The immigration bill, victim of the pension reform

He is a collateral victim that few saw coming

The immigration bill, victim of the pension reform

He is a collateral victim that few saw coming. At the end of the heated debates on the pension reform, at the end of which the government, in the absence of a majority, was forced to engage its responsibility by article 49.3 of the Constitution, another text with high potential for tension has been deprogrammed without further ado from the agenda of Parliament, the bill relating to immigration and integration, as revealed by Public Senate.

Already postponed many times, the text carried by the Minister of the Interior, Gérald Darmanin, and that of Labour, Olivier Dussopt, pursued a double ambition. Increase the effectiveness of the integration of foreigners in the country by making it compulsory to acquire a certain level of French language in order to obtain long-term residence permits, in particular.
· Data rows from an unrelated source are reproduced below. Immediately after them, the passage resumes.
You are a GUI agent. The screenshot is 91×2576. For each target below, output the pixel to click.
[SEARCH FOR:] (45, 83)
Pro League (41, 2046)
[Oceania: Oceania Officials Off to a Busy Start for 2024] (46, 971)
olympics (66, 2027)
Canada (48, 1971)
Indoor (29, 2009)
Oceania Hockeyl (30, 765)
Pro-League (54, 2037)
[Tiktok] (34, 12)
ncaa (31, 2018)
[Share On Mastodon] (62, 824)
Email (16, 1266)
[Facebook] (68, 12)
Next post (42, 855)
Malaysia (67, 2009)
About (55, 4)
As by facilitating the regularization of illegal immigrants present on the territory and working for "jobs in tension". The text was also to facilitate the expulsion from the territory of foreigners without title thanks to a simplification of administrative procedures or the restoration of the double penalty.

Alas, given the mired political situation, the president of Les Républicains du Sénat, Gérard Larcher, defended the idea with the head of state, during a lunch at the Élysée on Tuesday, to postpone the examination of the bill in the Senate, yet already discussed in the Law Committee and scheduled in plenary session at the Luxembourg Palace from March 28. "Gérard Larcher defended that it was pointless to do this next week, that it would strain everyone," reports an adviser to the executive.
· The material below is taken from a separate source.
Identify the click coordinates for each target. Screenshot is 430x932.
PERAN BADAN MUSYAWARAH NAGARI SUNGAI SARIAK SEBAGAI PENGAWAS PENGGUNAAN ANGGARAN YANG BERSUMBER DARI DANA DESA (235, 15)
If the Minister of the Interior, Gérald Darmanin, was in no way at the initiative of this postponement, he undoubtedly spared him very delicate weeks and a possible snub. Even in the Senate, where there is a right-wing and center majority, the immigration and integration bill was already giving rise to deep fundamental disagreements between the components of the senatorial majority calling into question its adoption next week. “After the pension reform, the right wants to reassert its identity by very broadly tightening the text. But the center does not intend to let it happen and will not vote under these conditions, "delivered, a few days ago, a member of the Senate Law Commission.

During his interview with the 1 p.m. television news on Wednesday, Emmanuel Macron finally decided: the immigration bill will be "cut" into "shorter texts" which will be examined "in the coming weeks" by Parliament.